[start Task inputs]

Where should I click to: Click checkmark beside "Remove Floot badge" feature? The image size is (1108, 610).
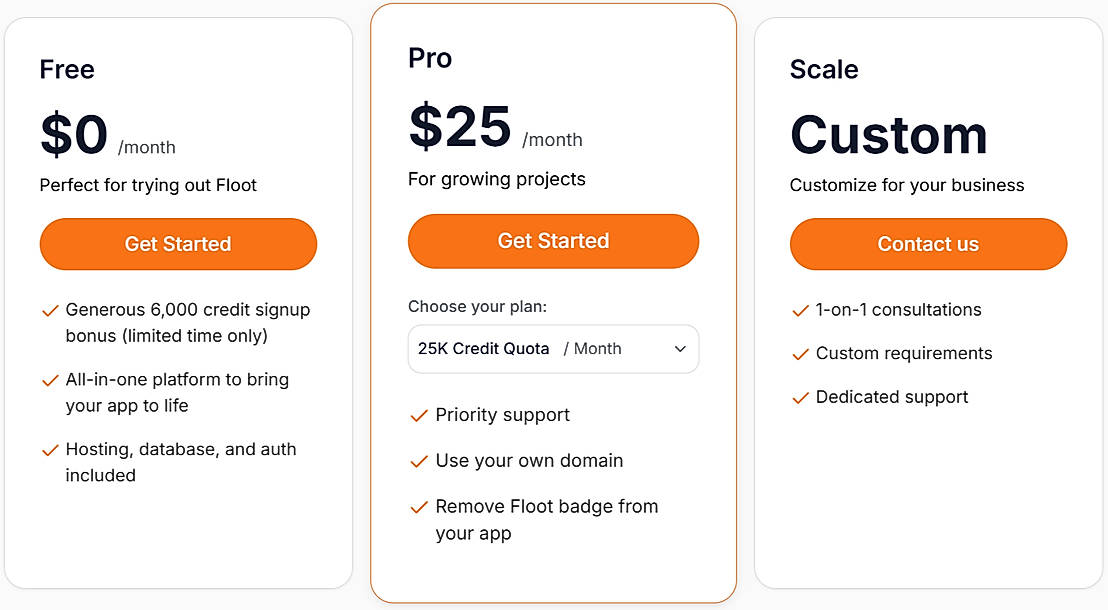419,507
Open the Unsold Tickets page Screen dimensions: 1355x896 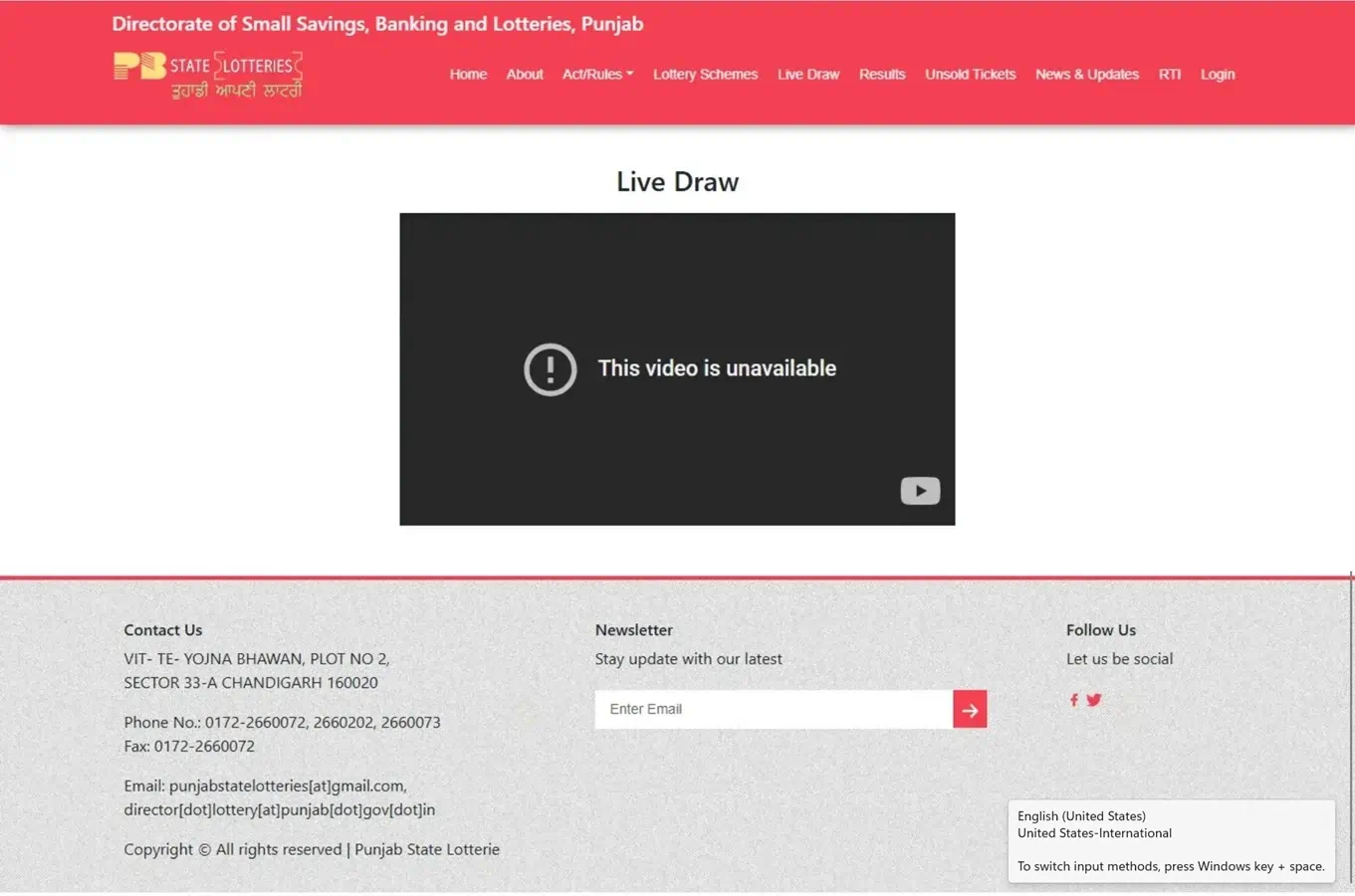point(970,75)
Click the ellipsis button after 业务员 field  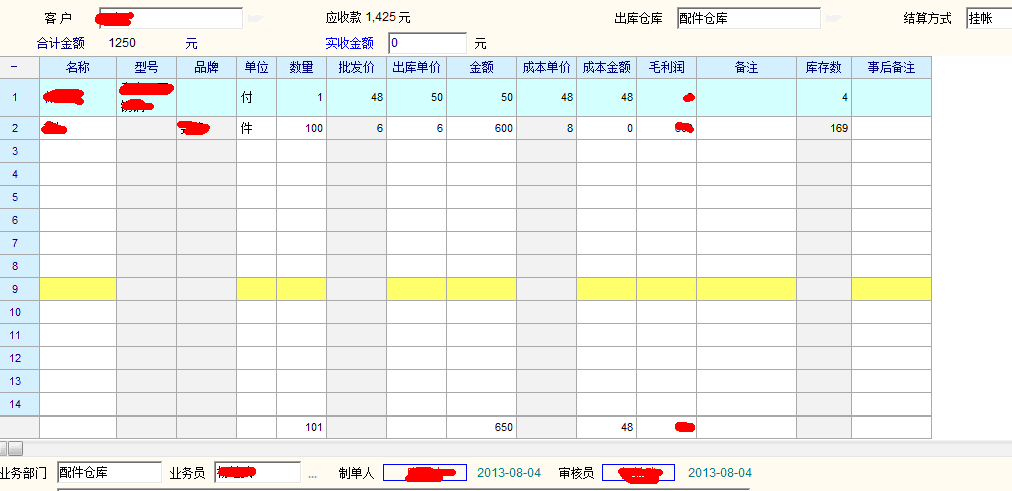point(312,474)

[end Task inputs]
[start Task inputs]

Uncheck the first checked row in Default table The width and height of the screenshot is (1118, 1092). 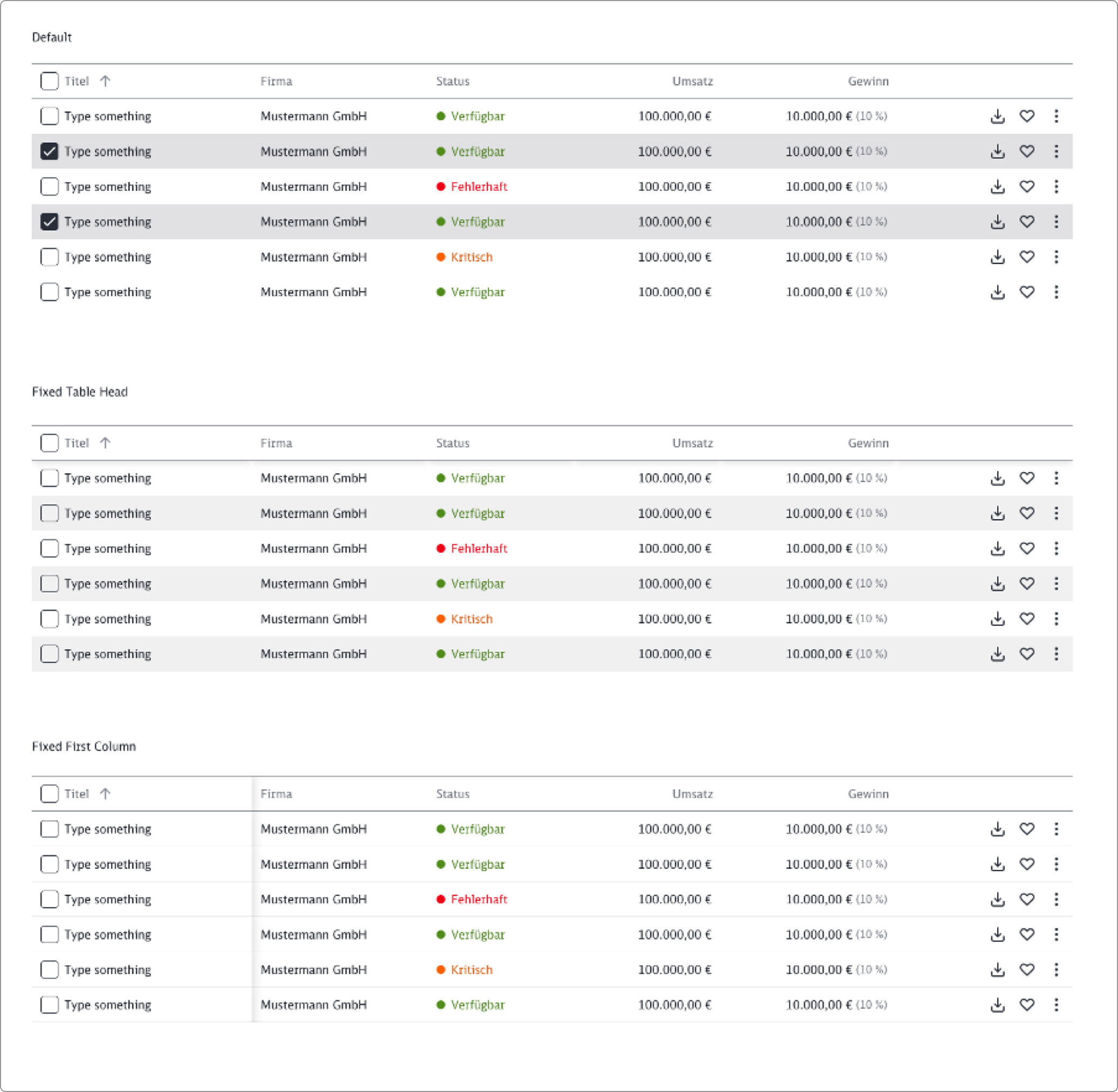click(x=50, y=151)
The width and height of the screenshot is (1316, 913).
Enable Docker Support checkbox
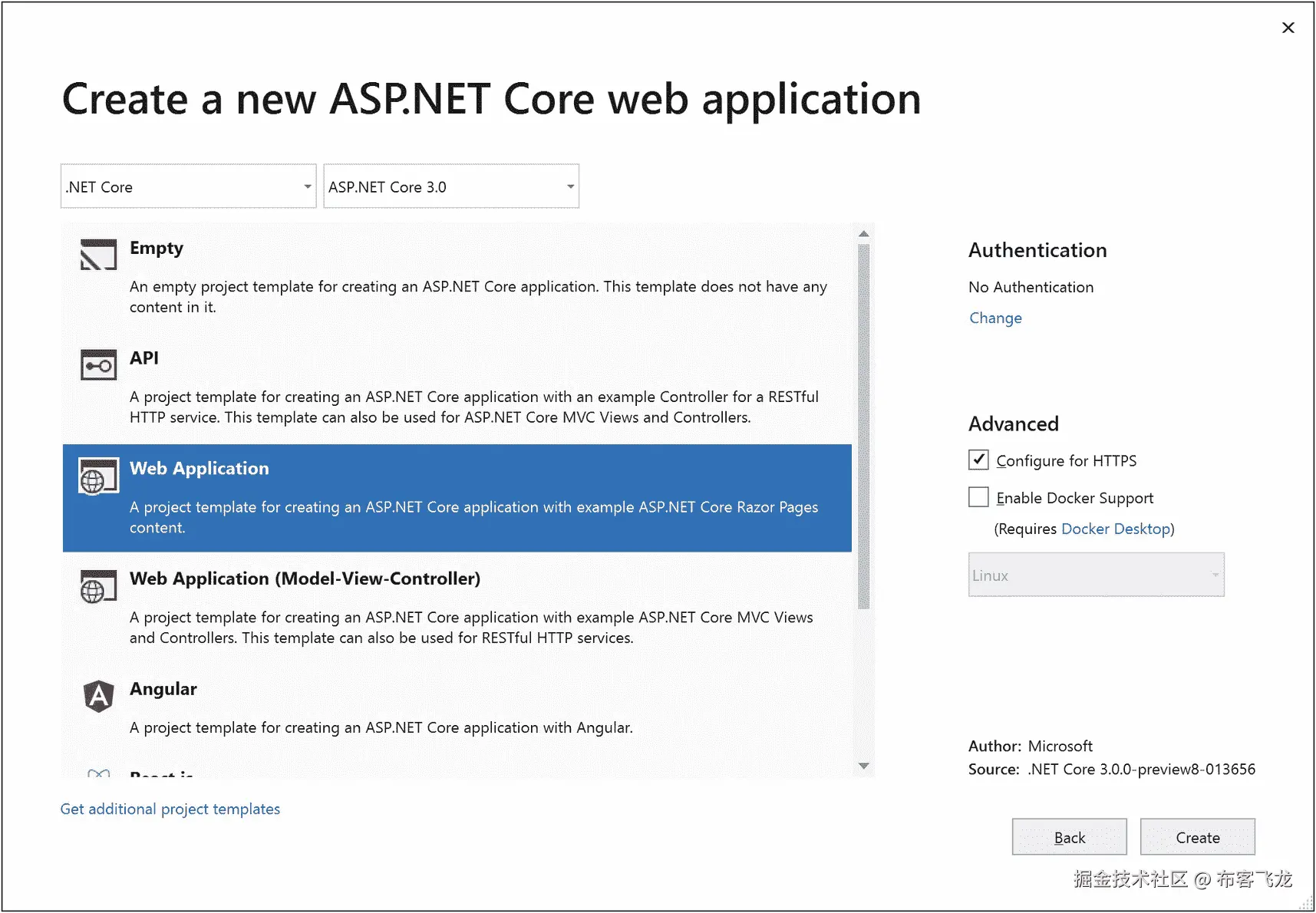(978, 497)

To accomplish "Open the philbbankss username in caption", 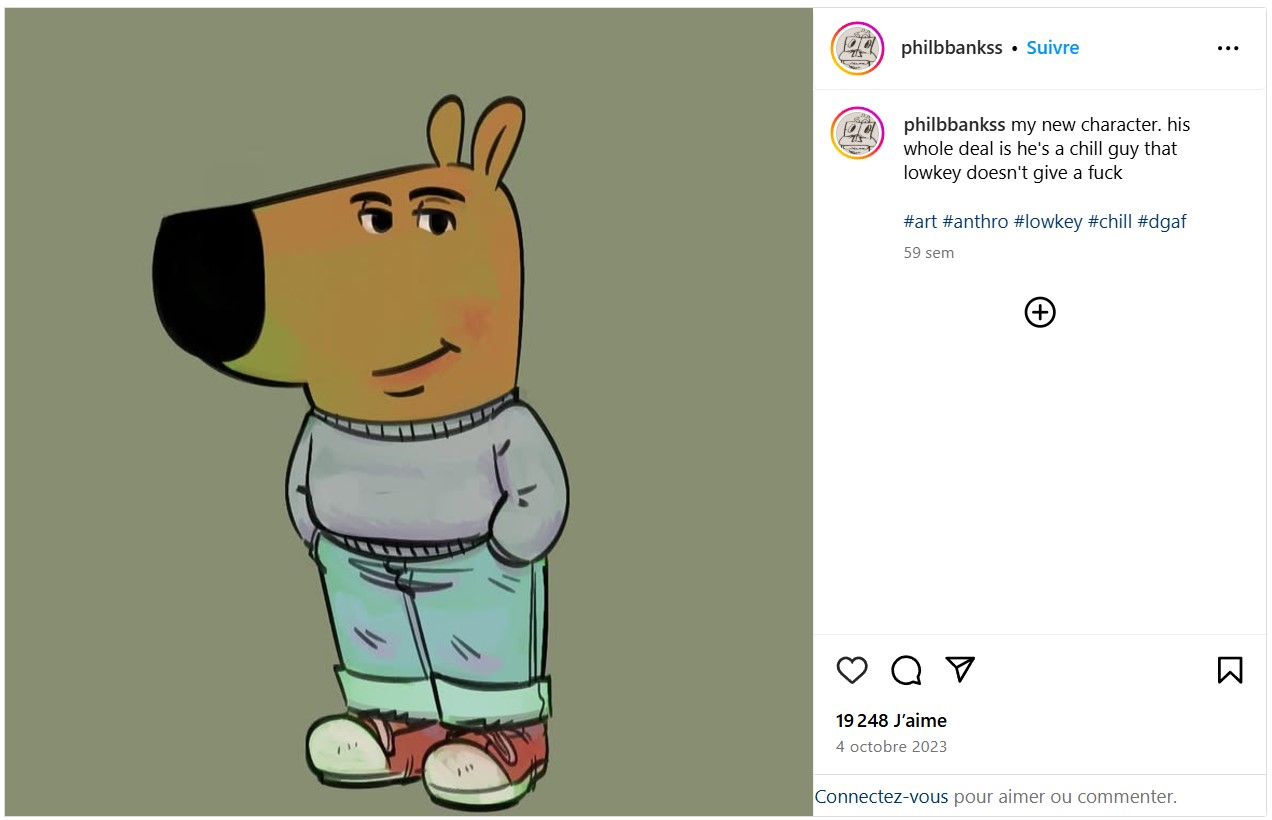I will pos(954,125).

[end Task inputs]
[start Task inputs]

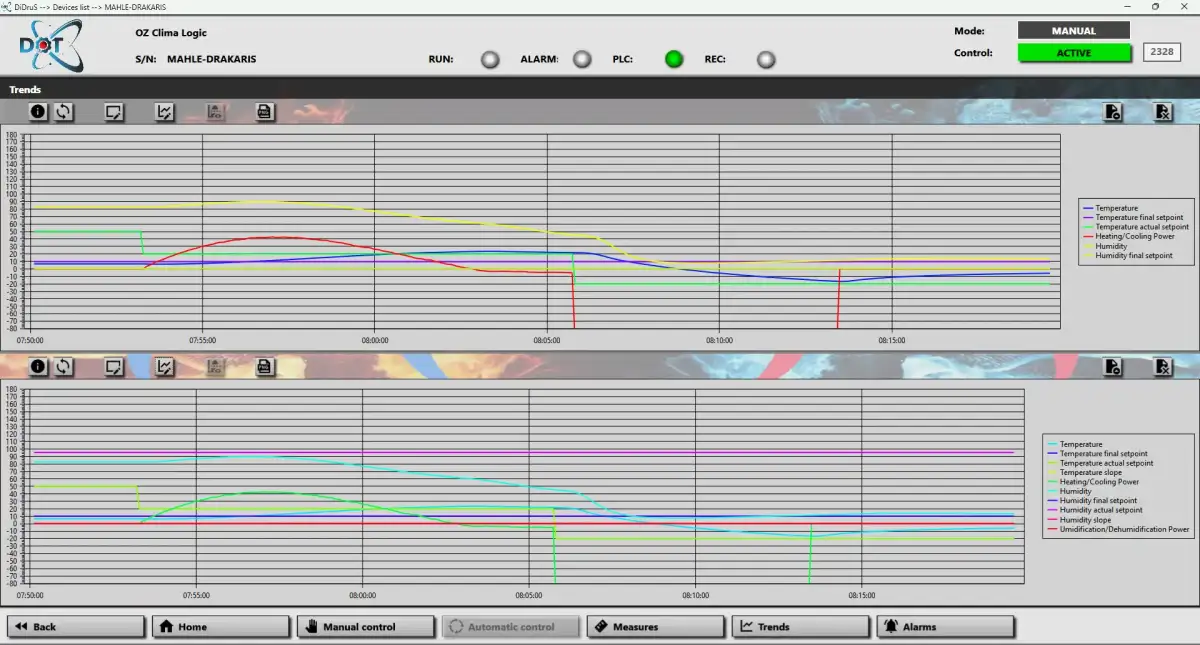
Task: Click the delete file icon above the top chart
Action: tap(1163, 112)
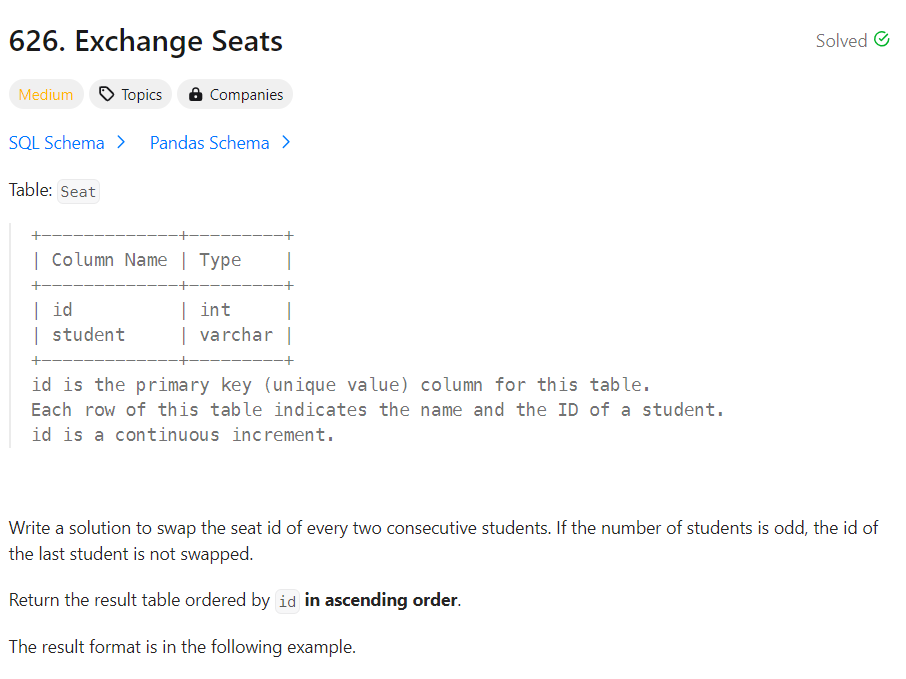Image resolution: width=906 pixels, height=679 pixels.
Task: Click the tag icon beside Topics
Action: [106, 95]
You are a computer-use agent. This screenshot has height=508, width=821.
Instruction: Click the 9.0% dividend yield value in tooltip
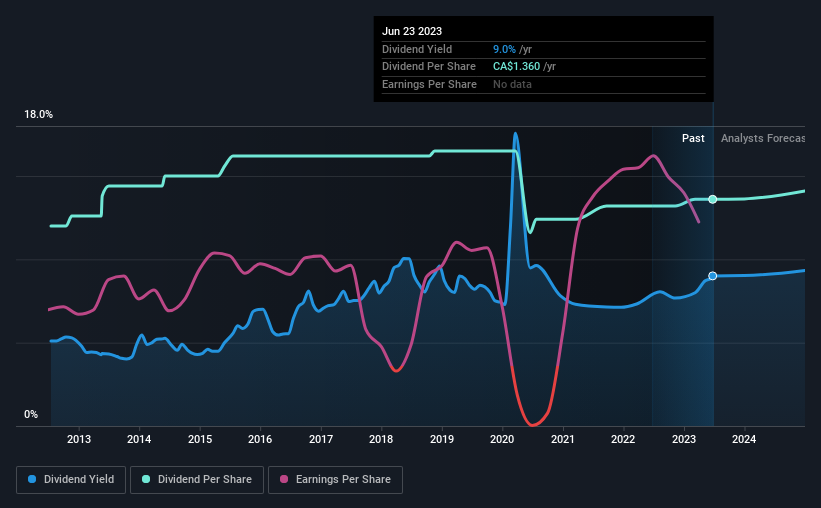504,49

[end Task inputs]

Task> Report every line of the items above that contains the string "beside", and treat uppercase and lowercase as different.

Written solution>
Where should I click to: Click checkmark beside "Remove Floot badge" feature? The image size is (1108, 610).
Task: Click the tag icon beside Topics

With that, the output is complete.